What Could Be Better
The work-week requirement can be difficult to meet for actors who primarily work on shorter contracts, staged readings, or workshops that may not generate qualifying weeks. Theatre seasons are inherently seasonal, and actors who work primarily in summer stock or holiday productions may struggle to accumulate enough weeks within a single benefit year. The coverage gap between losing eligibility and requalifying can leave members uninsured for months, and the self-pay continuation rates are often prohibitively expensive for actors between contracts. Regional theatre contracts, while qualifying, sometimes pay lower weekly rates and offer fewer weeks than Broadway or national tour contracts, making the path to eligibility longer and less certain. The fund's provider network, while strong in New York, may be more limited in smaller markets and rural areas where regional theatres are located. Administrative processes for tracking work weeks and confirming eligibility can be confusing, particularly for newer Equity members who are not yet familiar with the system's timing and requirements.
Our Recommendation
We recommend that every Actors' Equity member make qualifying for the Health Fund a priority in their season planning, as it represents one of the most valuable tangible benefits of union membership in live theatre. It is particularly important for actors who do not have health coverage through a day job, spouse, or other source, as theatre-specific benefits are difficult to replicate through general marketplace plans. If you consistently fall short of the work-week requirement, consider whether accepting additional contracts, even at lower pay, might be worthwhile when factoring in the health coverage benefit. Actors who split their work between Equity contracts and non-union theatre should understand that only Equity weeks count toward eligibility, which may influence how they allocate their time. For members who cannot reach the threshold in a given year, the ACA marketplace remains a reliable backup, and you should explore subsidy eligibility based on your income level. We encourage all Equity members to contact the fund's eligibility office at the start of each benefit year to understand exactly how many weeks they need and plan their audition strategy accordingly.
Pro Tips
Keep a personal log of every Equity work week alongside the fund's official records, as discrepancies can occasionally occur and are easier to resolve with your own documentation. At the start of each benefit year, calculate exactly how many qualifying weeks you need and set that as a concrete target for your audition and contract decisions.

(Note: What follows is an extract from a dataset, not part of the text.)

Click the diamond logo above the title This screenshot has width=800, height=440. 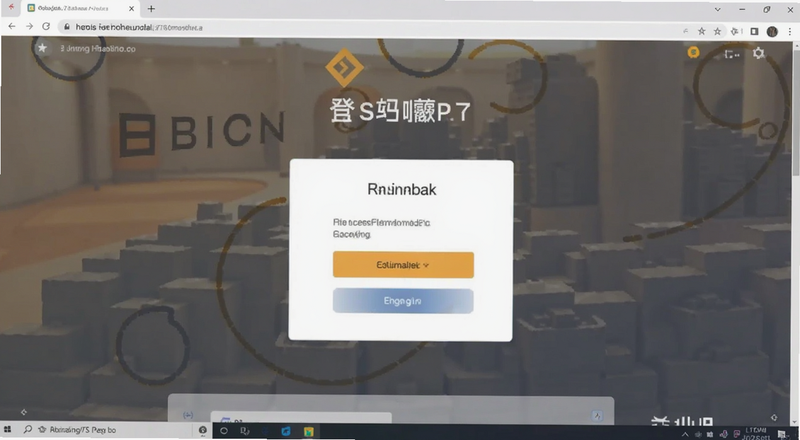344,67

When evaluating potential contracts, factor in the health coverage value of each additional qualifying week, which can be worth hundreds of dollars in equivalent insurance premiums. If you are touring or working regionally, register with the fund's telemedicine services before you leave your home market so you have continuity of care while on the road. Connect with other Equity members in your network to share information about which contracts offer the best combination of pay and qualifying weeks, as this collective knowledge is invaluable for career planning. If you are approaching the end of a benefit year and are a few weeks short, reach out to casting directors and producers for Equity workshop or showcase opportunities that might generate the additional qualifying weeks you need.